Electronic correlation effects in a model of endohedral Mg (Mg@C60)

Abstract

We have studied theoretically the atomic structure and ground-state photoionization cross-section in a model of endohedral Mg (Mg@C60) with particular emphasis on doubly excited bound and autoionizing (AI) states. We modelled Mg@C60 as a system of two active electrons outside a frozen, doubly charged ionic core, confined to a spherically symmetric potential well of finite depth. We employed a suitable B-spline basis set within a CI approach to describe the two-electron states of the confined system. In addition, we have calculated the ground-state photoionization cross-section in a limited energy range above the first ionization threshold. We found that doubly excited perturbers appear in each regular singly excited Rydberg series of bound states.

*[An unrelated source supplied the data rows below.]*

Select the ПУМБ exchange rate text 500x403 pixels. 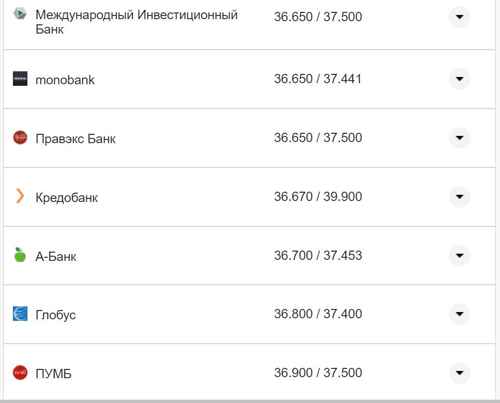tap(319, 372)
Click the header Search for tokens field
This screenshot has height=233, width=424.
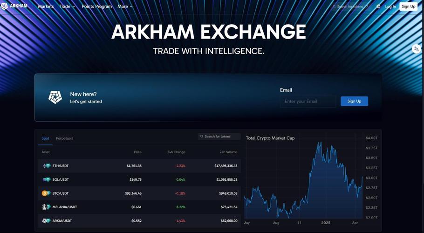pos(350,7)
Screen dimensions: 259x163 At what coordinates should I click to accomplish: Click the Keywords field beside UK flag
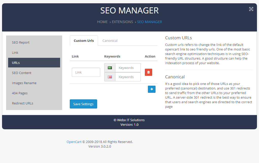128,77
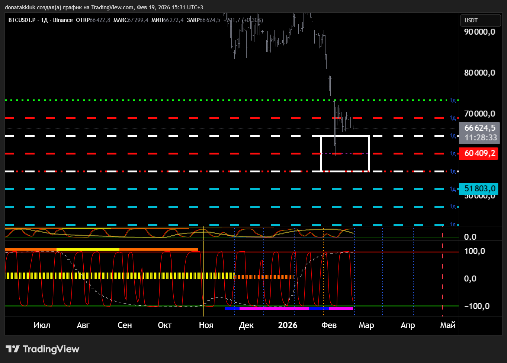Click the 2026 year label on time axis
The width and height of the screenshot is (507, 363).
[x=288, y=325]
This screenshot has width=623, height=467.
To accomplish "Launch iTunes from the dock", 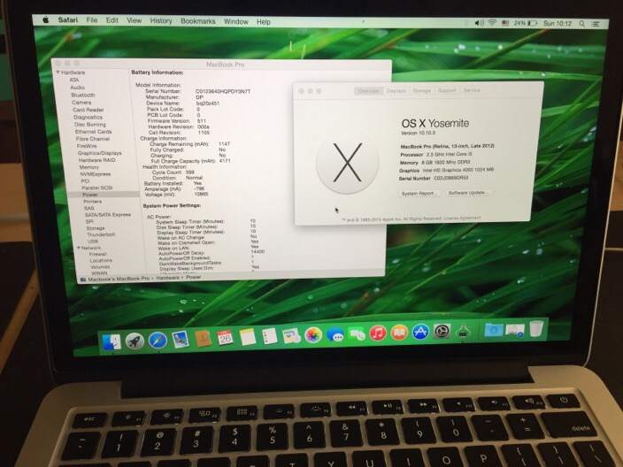I will (x=378, y=333).
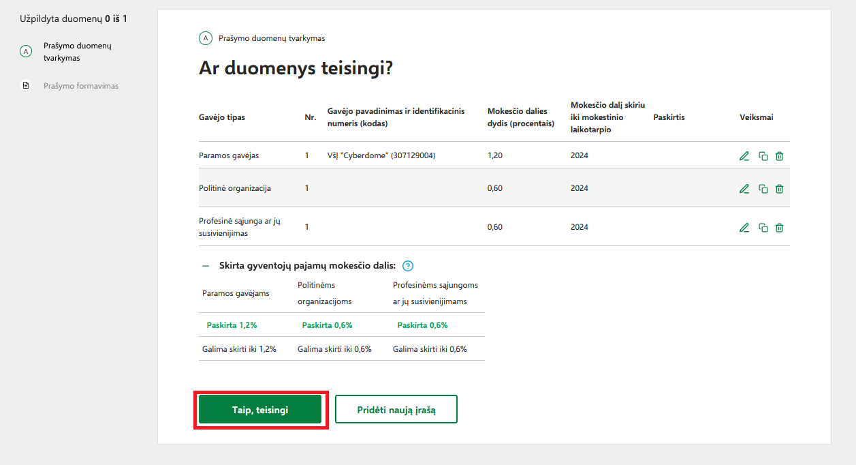Image resolution: width=856 pixels, height=465 pixels.
Task: Open help tooltip for tax share
Action: tap(408, 266)
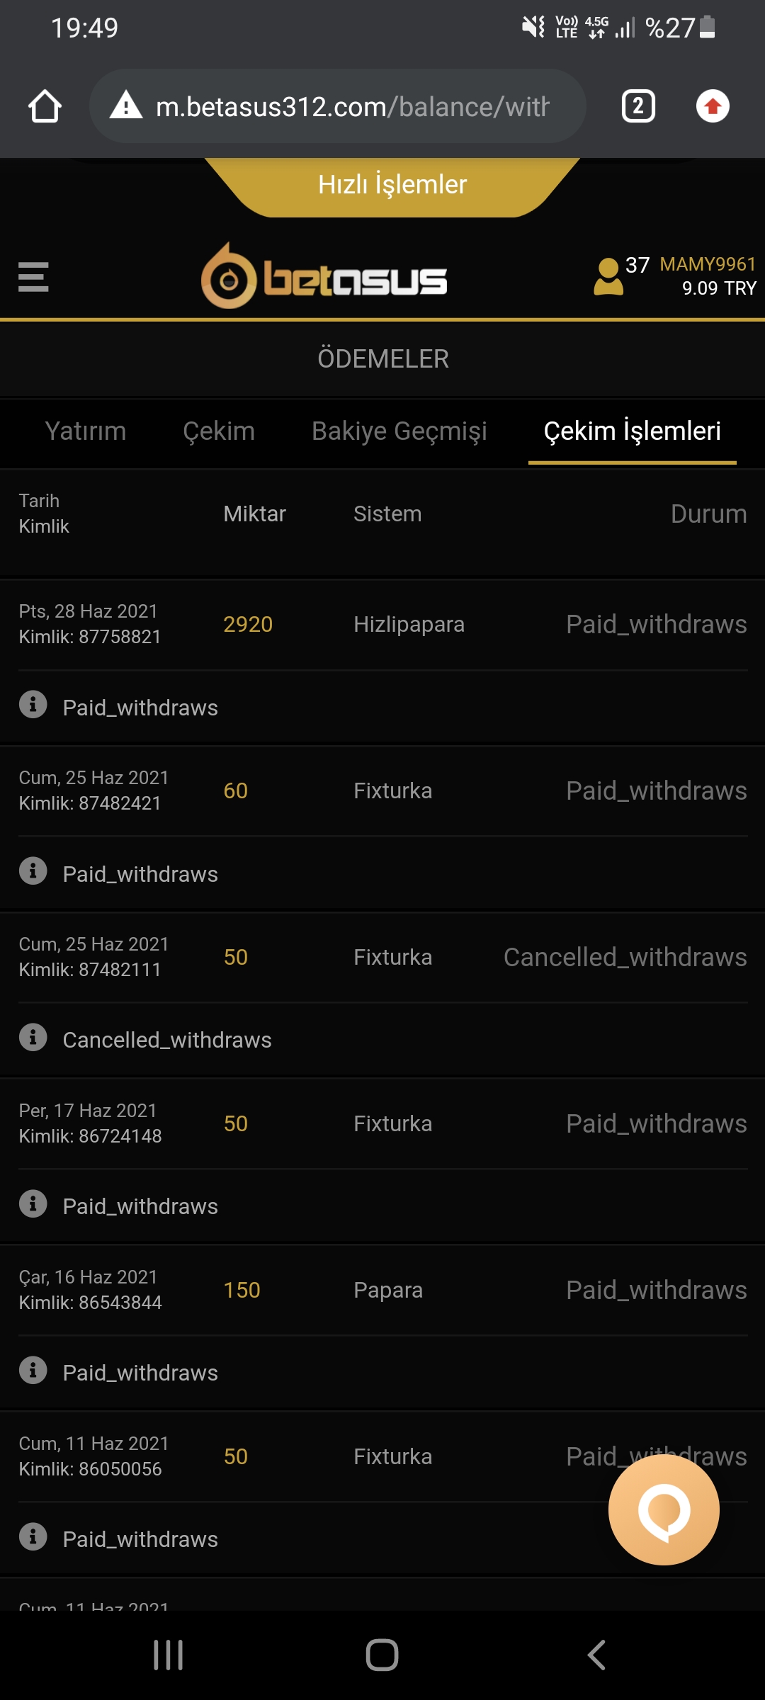Viewport: 765px width, 1700px height.
Task: Open the orange live chat bubble
Action: click(x=664, y=1509)
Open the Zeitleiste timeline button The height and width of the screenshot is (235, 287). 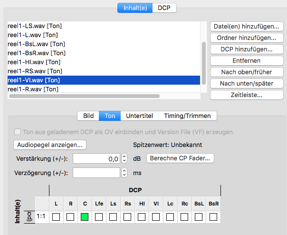pos(247,95)
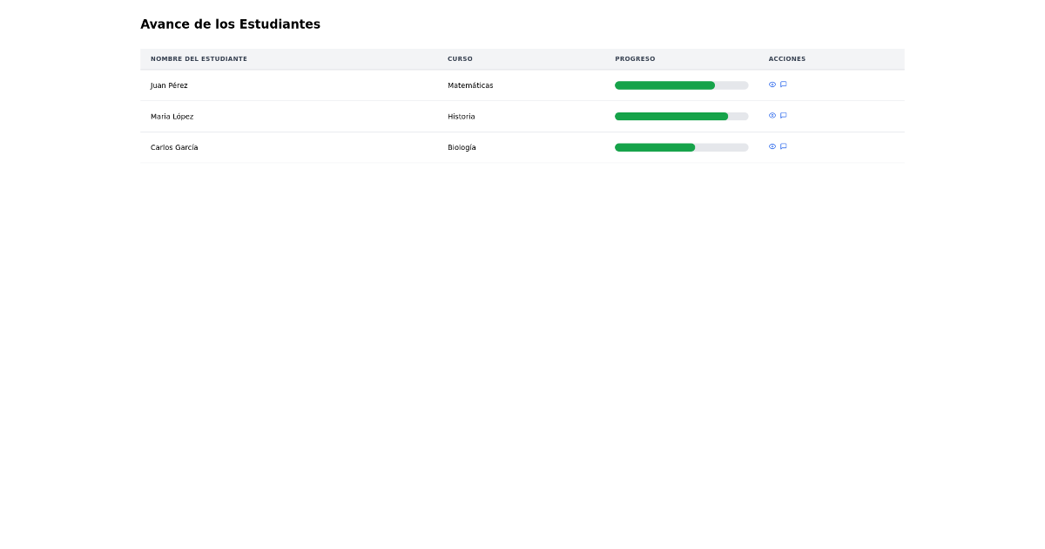
Task: Sort by the CURSO column header
Action: pos(460,58)
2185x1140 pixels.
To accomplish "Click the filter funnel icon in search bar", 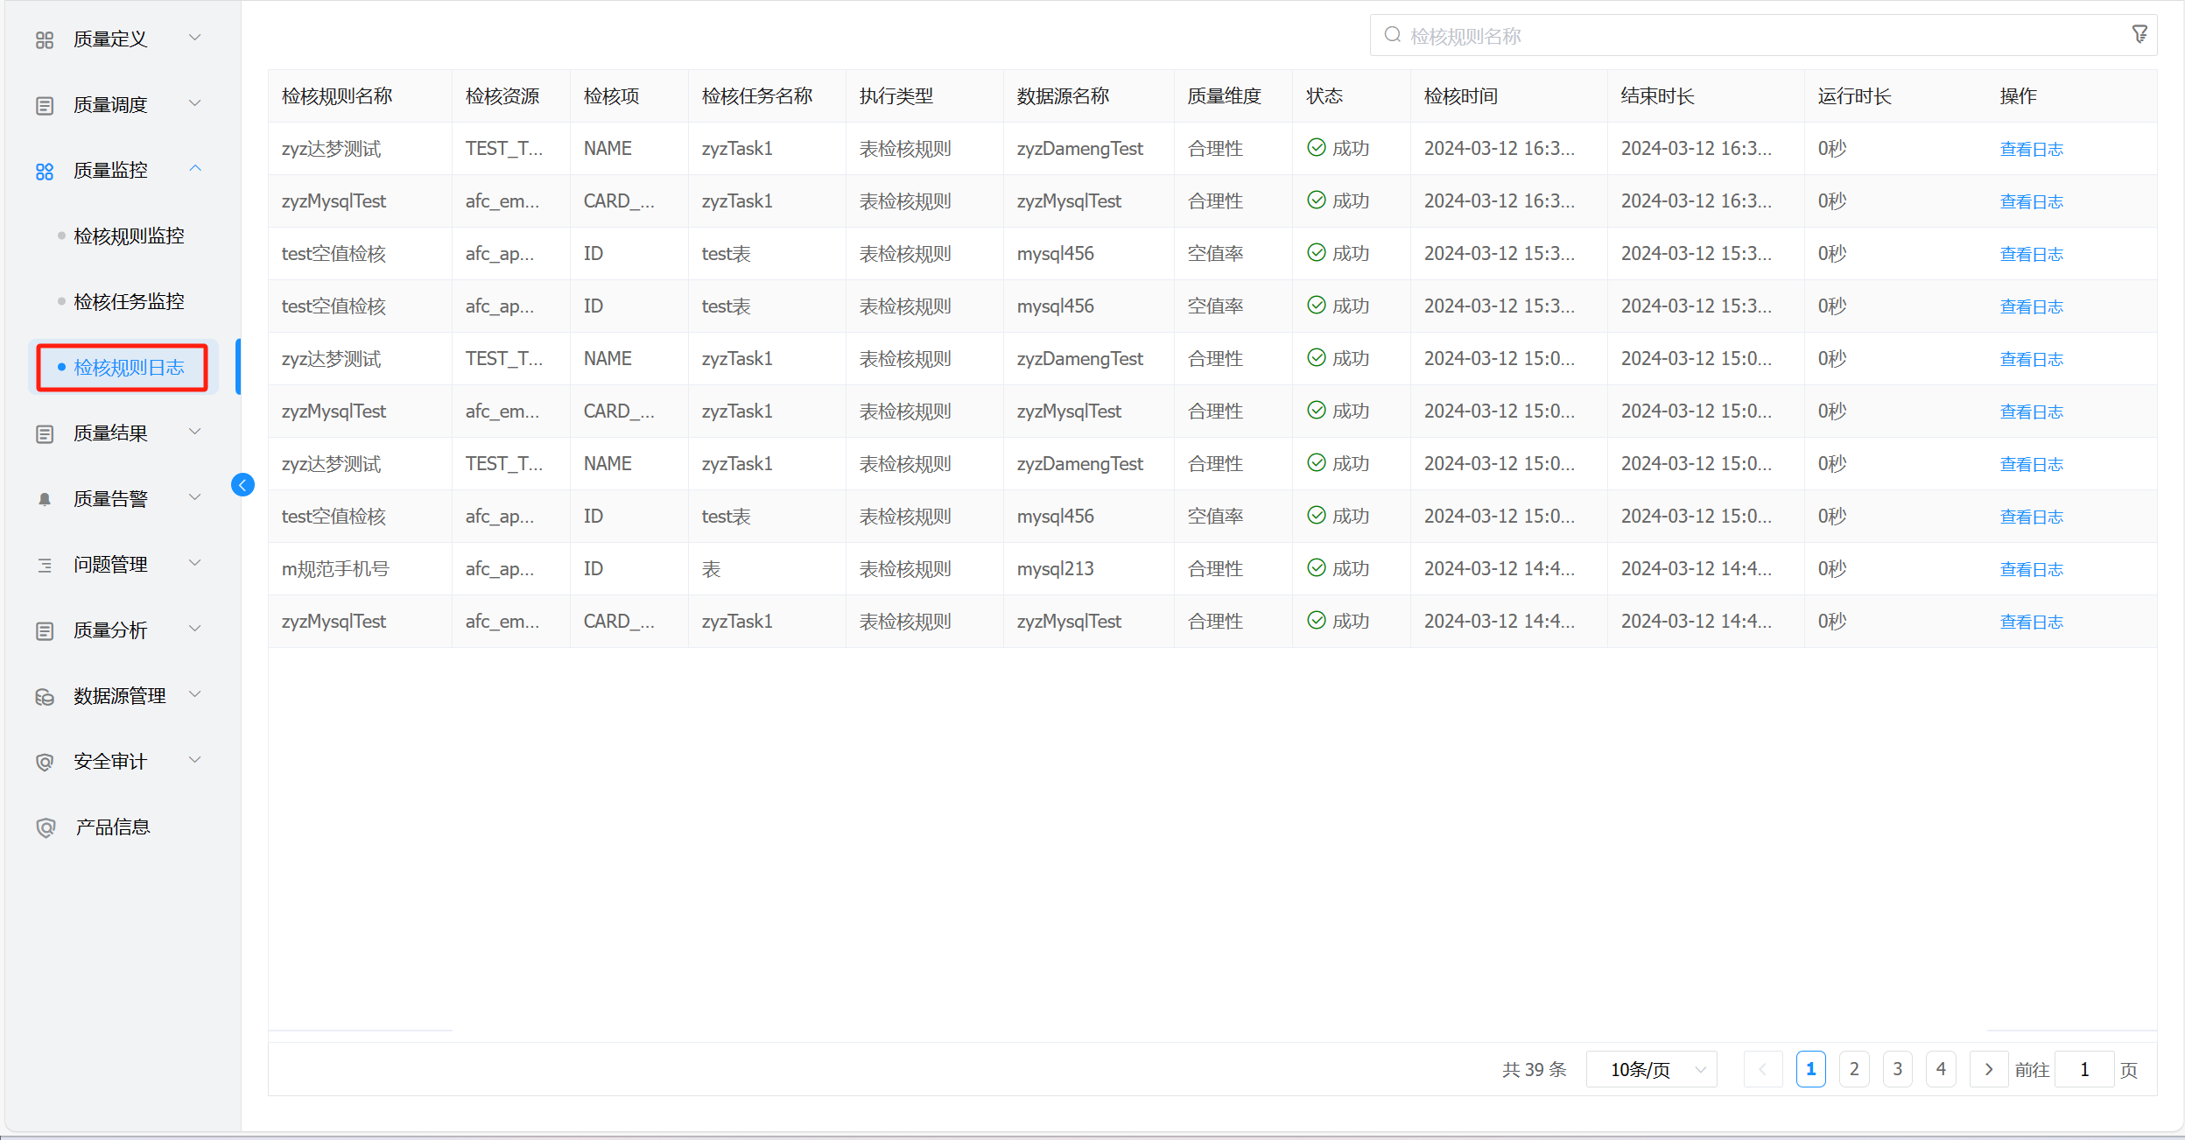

They are composed of two-electron configurations built with those one-electron orbitals mostly affected by the confining potential. Moreover, the low-lying part of the AI spectrum for each symmetry analysed is perturbed by states novel to the confined system, whose configuration expansion is again dominated by the one-electron orbitals mostly affected by the confining potential and whose AI widths vary over a wide range of values. Finally, the ground-state photoionization cross-section in a limited energy range (a few eV) above the first ionization threshold is structured by the AI resonances in a way markedly different from the corresponding Mg atom cross-section.